Bybit’s $1.5B Hack: The Largest in Internet History

On February 21, 2025, Bybit, a leading global centralized cryptoasset exchange (CEX) specializing in spot and derivatives trading, experienced a historic breach resulting in the theft of approximately $1.5B. This incident now stands as the largest recorded hack in both crypto and broader internet history, surpassing prior breaches in scale and complexity. The attack targeted Bybit’s Ethereum-based cold wallet infrastructure, exploiting vulnerabilities in multi-signature protocols and transaction verification processes. Immediate remediation efforts by the exchange and industry partners have since stabilized operations, though the event underscores systemic risks in cryptoasset custody.

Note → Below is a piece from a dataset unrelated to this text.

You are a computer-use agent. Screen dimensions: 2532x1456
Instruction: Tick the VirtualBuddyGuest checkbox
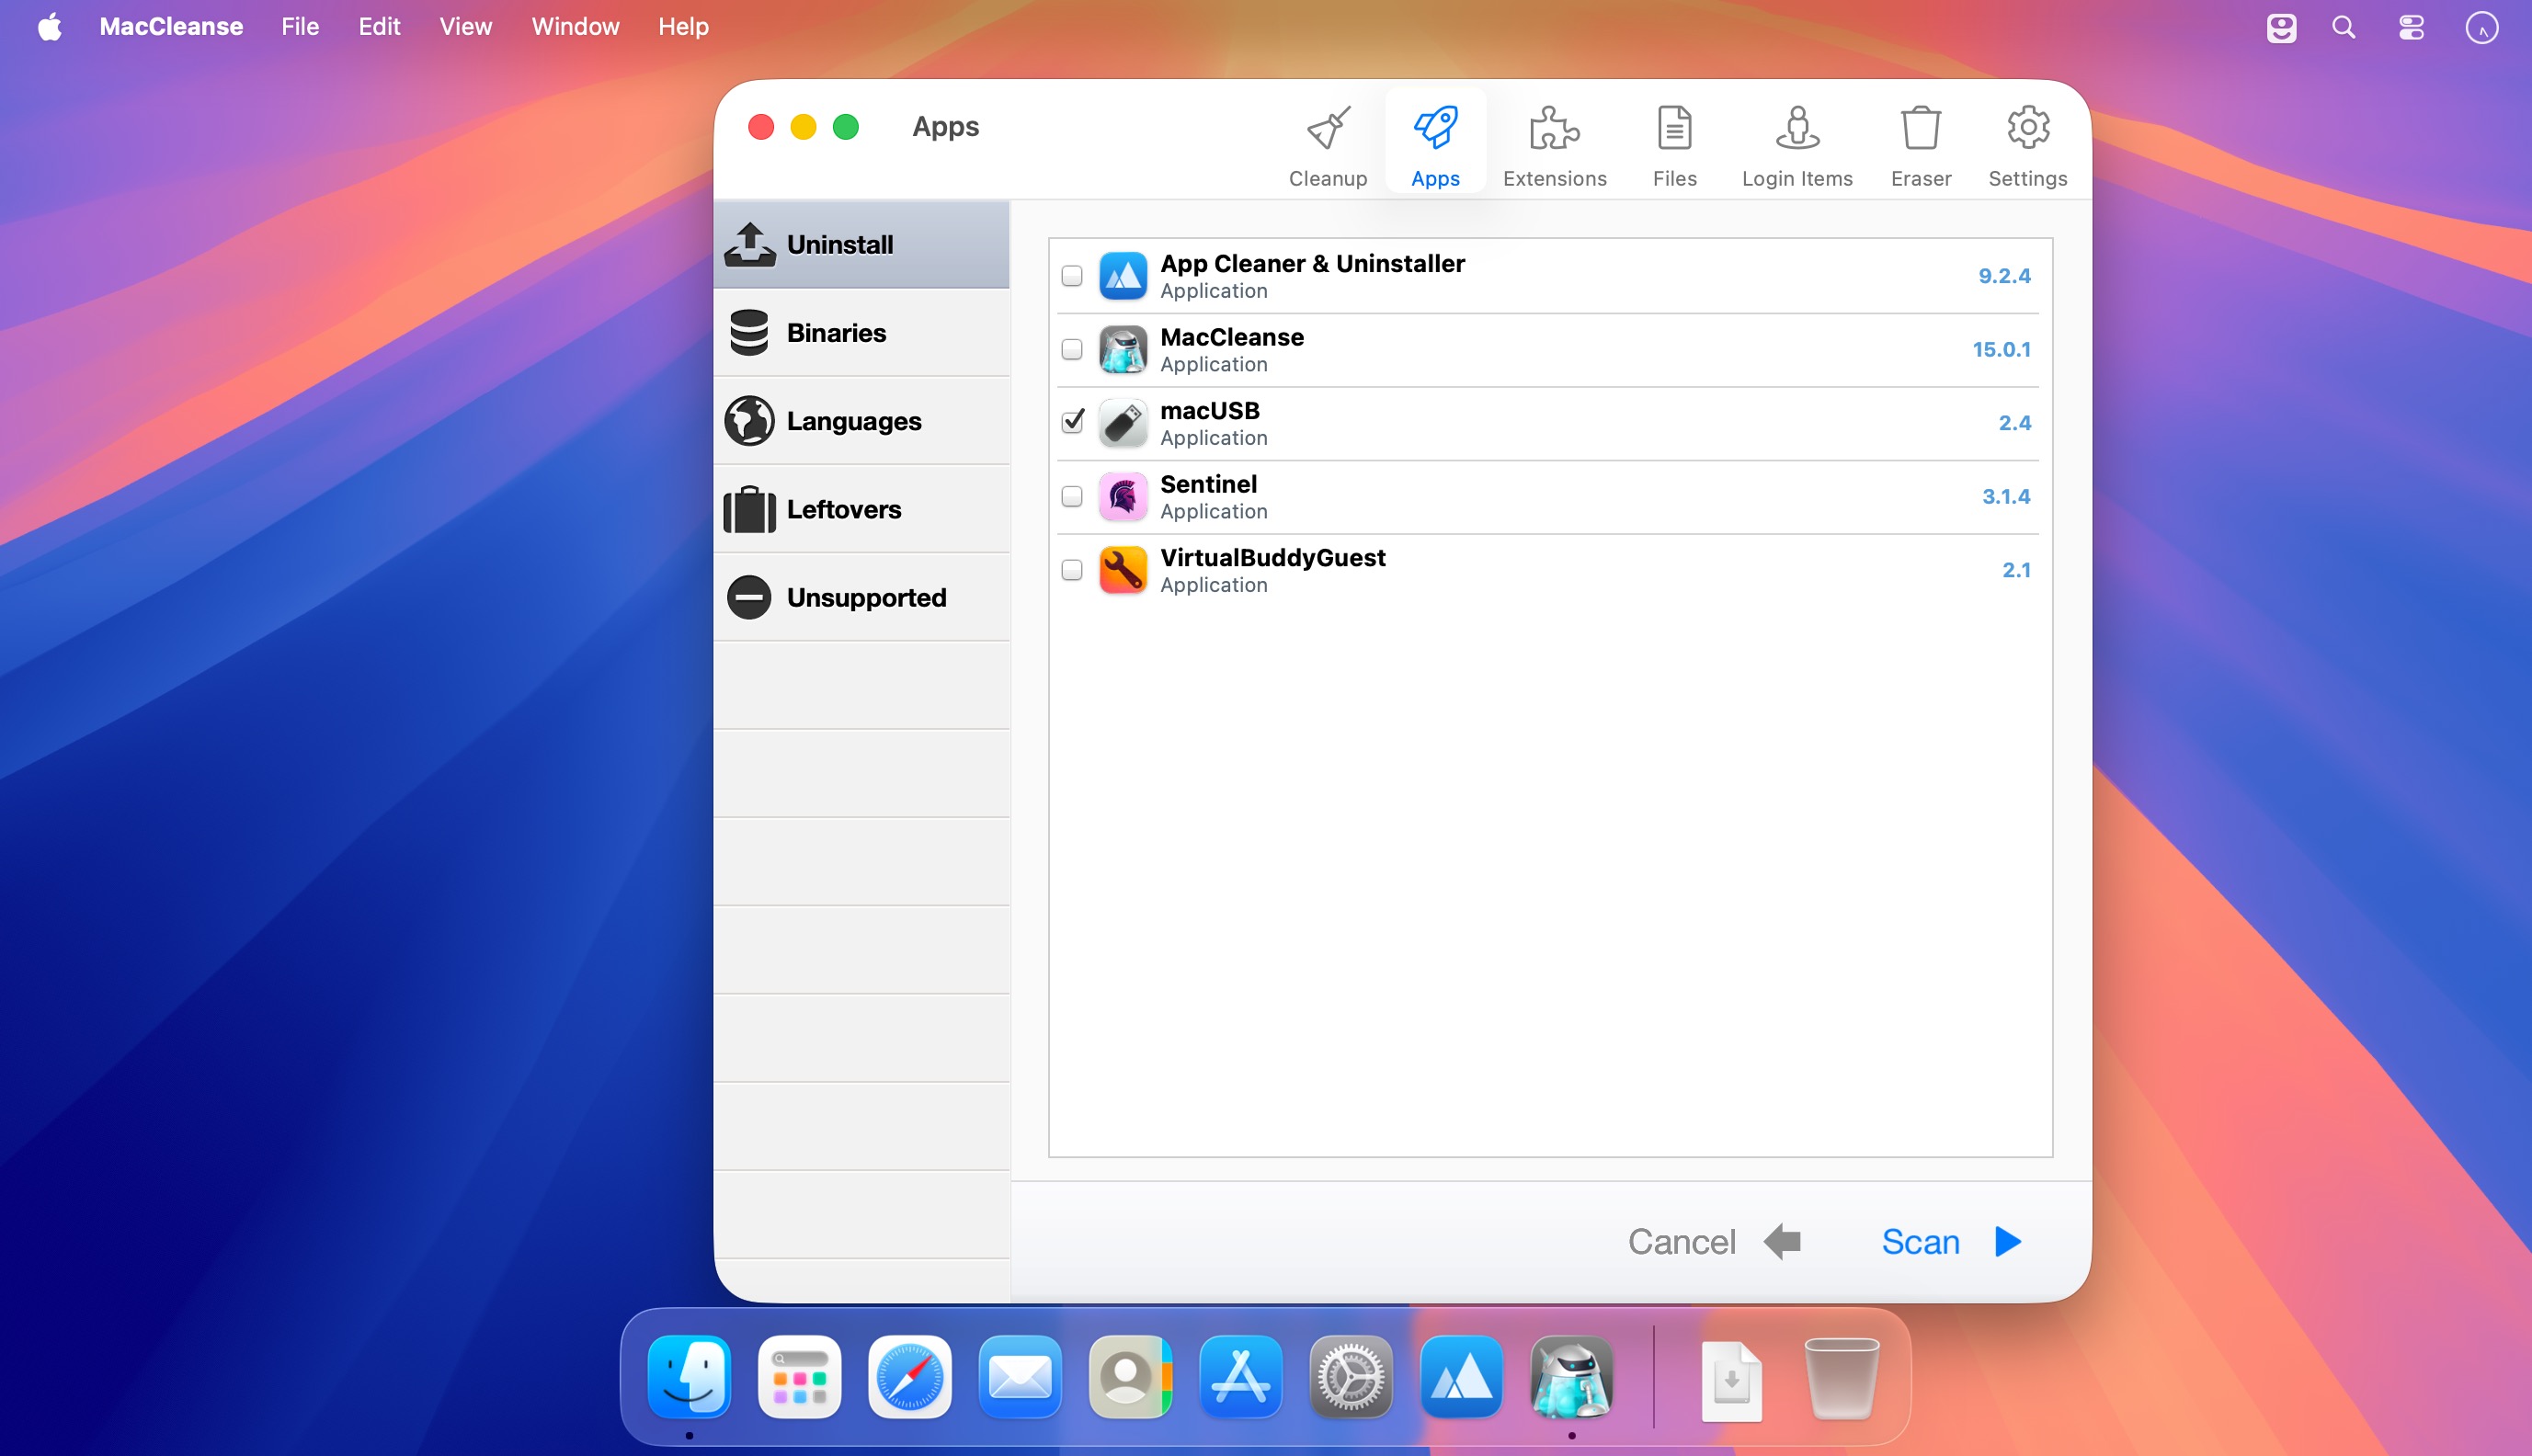tap(1072, 570)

Inside Bybit’s $1.5B Hack: What We Know So Far

The exploit occurred when a hacker manipulated a wallet signature, tricking Bybit’s system into approving a transaction that altered the smart contract logic of its ETH cold wallet. The attack was disguised or “musked” to appear legitimate, showing the correct address and a trusted URL to Bybit’s team. However, this action inadvertently granted full custodial privileges, enabling the transfer of 401.35K ETH, valued at around $1.4B, and associated liquid staking derivatives (e.g., stETH, cmETH, mETH) to the hacker’s wallet.

The Impact on the Broader Market and ETH

The hack sparked a sell-off, driven by investor fears of broader market fallout on the day of the breach. ETH tumbled 8%, sliding from approximately $2.85K to $2.61K, while BTC dropped from just shy of $100K to $95K, and SOL briefly fell below $160. Despite the sharp reaction, the downturn proved short-lived, with all three assets rebounding to close the day within 5% of their opening levels. Although prices initially rebounded, the market faced renewed pressure this week due to the unwinding of several leveraged positions, heightened macroeconomic uncertainty following President Trump’s comments on imposing tariffs, and worsening market sentiment. To provide deeper insights, we will release a detailed report later this week analyzing the key drivers behind the current movements.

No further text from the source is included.